WEB EXTRA: Inside the Walbran protest

A closer look at the media manipulation efforts of the protest network trying to re-stage a crisis in the forest of the B.C. coast.

Demonstrators gather outside Victoria courthouse Jan. 4

Feedback continues to come in on my recent column on the orchestrated Walbran Valley logging protests.

Much of it is in the form of sniping and lecturing from professional protesters and paid canvassers who insist they are detecting, rather than promoting, public opposition to logging. They challenge my assertion that this is the most regulated working forest in the world, but none has yet suggested anywhere more restricted.

Many readers appreciate that they’re not getting the whole story from media coverage, but are not sure how extensive it is. When it comes to protesters manipulating media, TV is more vulnerable than print, as illustrated by photos above and below.

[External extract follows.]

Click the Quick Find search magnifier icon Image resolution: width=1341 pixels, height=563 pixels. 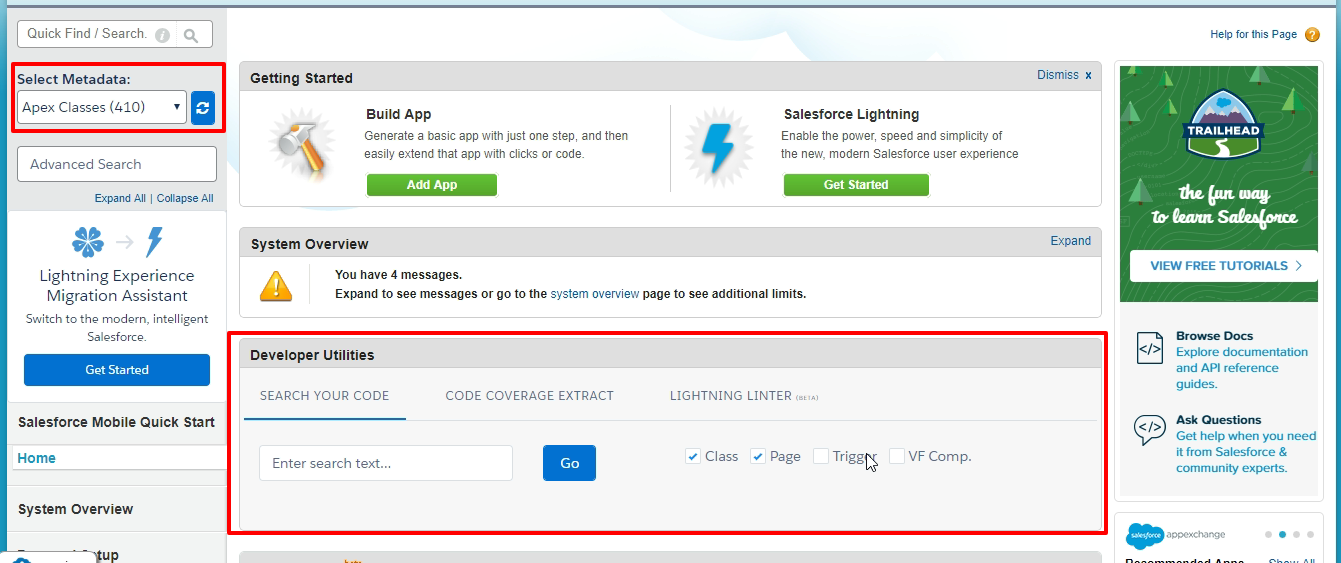pos(191,34)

When the logging company was in court Jan. 4, above was the scene outside the Victoria courthouse, where cameras aren’t allowed inside and news outlets need visuals. Note the yellow banner of the Council of Canadians, a major funder and organizer of protests against pretty well everything these days, as well as the identified organizers, Sierra Club BC and the Wilderness Committee. These outfits provide media spokespersons, but are never questioned themselves.

Local media habitually describe this group as representing the general public, after they packed into the courtroom and made as much noise as they could without being removed by sheriffs. Professional protest groups hold workshops to train people to push as far as they can.

Even the judge referred to the crowd as representing the public, a naive notion to say the least.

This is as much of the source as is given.